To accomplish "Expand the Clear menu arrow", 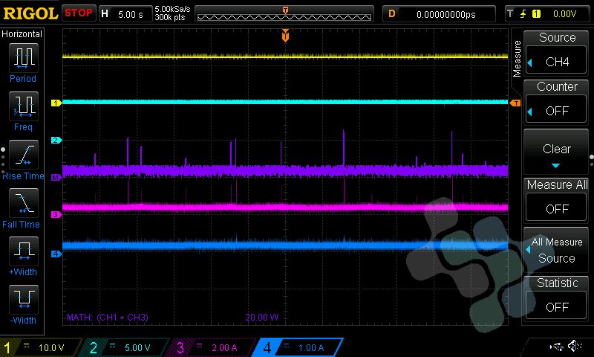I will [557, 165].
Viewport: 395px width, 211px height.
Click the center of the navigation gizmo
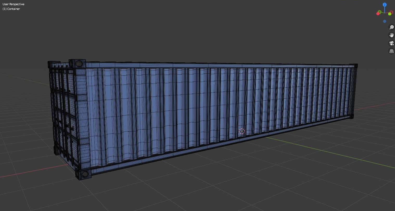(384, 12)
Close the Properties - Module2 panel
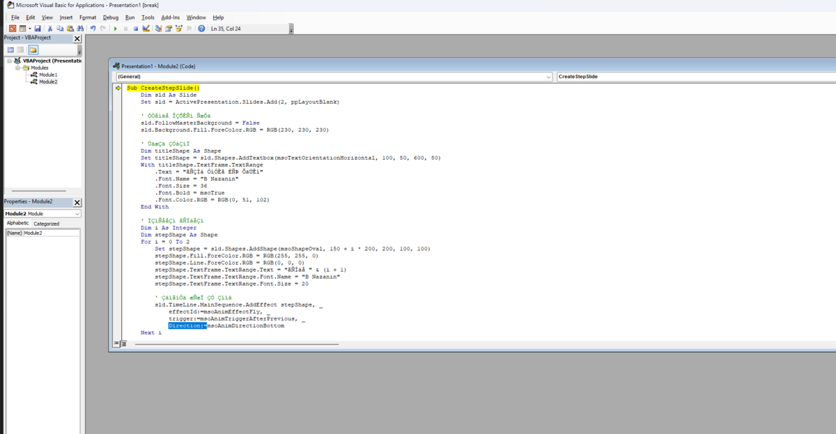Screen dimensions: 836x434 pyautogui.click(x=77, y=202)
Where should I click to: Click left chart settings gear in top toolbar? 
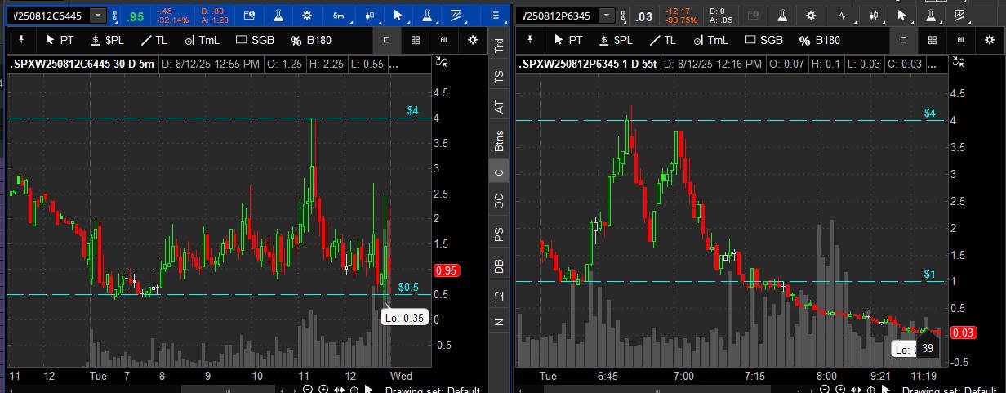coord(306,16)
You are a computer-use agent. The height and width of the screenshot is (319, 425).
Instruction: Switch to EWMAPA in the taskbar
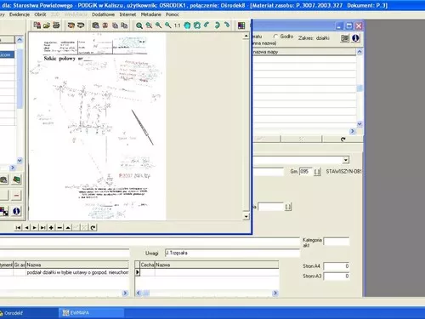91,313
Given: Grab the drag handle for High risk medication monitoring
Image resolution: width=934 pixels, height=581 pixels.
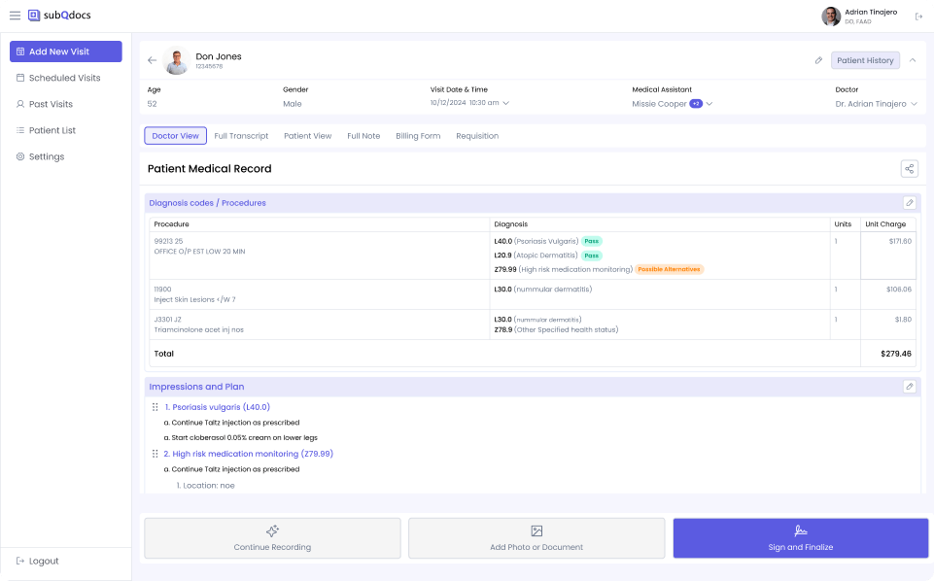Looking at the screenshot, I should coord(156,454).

--*--

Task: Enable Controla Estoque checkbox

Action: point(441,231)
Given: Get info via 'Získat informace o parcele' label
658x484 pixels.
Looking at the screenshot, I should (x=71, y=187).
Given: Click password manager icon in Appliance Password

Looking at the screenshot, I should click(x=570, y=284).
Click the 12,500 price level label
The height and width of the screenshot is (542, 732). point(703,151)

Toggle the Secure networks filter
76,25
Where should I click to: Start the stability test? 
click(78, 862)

--*--

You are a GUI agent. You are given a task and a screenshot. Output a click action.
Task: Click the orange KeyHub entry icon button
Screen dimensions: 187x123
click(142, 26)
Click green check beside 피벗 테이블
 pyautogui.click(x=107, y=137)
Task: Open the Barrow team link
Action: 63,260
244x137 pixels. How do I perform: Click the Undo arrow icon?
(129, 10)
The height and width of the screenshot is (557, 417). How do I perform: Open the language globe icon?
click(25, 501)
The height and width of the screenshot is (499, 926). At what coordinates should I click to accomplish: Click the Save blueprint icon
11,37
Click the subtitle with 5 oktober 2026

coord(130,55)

--*--

Task requirements:
In the records above, find each line that mentions the string "agent", then copy it.

Exercise solution:
You are a computer-use agent. The height and width of the screenshot is (319, 425).
You are a GUI agent. You are given a task and a screenshot. Output a click action.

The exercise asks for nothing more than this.